- [REQUIREMENTS] Please return every line in the items below that contains the word "field", copied in full.

- [DATA PROVIDED]
>> start
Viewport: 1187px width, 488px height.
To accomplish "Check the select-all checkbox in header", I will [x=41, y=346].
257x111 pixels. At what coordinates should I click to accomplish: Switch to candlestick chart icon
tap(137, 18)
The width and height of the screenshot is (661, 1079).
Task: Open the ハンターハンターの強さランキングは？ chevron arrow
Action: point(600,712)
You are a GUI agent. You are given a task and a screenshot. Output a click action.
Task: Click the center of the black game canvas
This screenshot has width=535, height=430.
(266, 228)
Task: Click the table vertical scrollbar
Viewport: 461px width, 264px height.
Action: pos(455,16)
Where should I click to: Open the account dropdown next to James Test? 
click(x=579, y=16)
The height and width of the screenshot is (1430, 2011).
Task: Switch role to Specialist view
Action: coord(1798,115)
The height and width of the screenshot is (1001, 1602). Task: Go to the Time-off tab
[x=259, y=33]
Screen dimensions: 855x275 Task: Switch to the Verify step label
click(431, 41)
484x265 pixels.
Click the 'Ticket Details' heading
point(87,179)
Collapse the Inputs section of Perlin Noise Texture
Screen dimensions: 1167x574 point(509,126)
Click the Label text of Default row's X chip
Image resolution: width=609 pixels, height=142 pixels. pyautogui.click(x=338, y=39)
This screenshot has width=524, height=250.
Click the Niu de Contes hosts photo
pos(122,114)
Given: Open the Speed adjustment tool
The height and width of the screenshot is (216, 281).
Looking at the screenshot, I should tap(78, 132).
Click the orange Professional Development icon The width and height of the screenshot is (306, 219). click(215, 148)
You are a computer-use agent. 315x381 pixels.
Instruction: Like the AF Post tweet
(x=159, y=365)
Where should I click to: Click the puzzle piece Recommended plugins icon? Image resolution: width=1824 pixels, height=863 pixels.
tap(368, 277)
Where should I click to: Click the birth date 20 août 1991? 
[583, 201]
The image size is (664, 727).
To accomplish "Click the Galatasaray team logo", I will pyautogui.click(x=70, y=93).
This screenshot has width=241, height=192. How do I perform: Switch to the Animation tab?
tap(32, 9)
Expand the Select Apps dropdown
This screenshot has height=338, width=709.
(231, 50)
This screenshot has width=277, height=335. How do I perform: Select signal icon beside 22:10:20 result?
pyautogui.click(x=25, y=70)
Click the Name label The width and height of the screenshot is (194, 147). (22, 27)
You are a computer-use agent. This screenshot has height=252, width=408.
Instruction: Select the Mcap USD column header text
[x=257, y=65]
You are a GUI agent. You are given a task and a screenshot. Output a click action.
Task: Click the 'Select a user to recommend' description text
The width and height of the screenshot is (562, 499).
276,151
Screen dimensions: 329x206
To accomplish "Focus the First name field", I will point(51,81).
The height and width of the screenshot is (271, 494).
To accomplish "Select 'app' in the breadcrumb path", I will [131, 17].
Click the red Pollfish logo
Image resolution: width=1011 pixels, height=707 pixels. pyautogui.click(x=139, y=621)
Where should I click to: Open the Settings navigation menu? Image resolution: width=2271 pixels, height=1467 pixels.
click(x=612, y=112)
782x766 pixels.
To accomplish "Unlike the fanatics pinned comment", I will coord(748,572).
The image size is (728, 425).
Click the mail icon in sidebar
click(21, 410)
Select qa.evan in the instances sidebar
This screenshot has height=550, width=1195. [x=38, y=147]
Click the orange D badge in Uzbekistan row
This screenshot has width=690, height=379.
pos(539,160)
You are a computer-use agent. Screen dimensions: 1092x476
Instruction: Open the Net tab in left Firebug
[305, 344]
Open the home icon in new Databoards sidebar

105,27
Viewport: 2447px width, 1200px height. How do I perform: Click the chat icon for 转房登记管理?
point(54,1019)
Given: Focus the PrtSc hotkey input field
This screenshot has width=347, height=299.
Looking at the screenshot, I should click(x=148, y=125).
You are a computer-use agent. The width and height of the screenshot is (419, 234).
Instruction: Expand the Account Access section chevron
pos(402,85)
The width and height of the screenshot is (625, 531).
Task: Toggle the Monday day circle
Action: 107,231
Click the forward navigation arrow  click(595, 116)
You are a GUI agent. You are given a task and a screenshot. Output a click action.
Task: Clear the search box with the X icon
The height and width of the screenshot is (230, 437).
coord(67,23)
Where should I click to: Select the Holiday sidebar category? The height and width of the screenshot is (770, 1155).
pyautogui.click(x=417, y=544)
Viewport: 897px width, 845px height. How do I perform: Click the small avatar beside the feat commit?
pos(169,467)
>> end
- [THE RESPONSE]
To accomplish "Focus the First name field", I will point(51,81).
Given: Focus the PrtSc hotkey input field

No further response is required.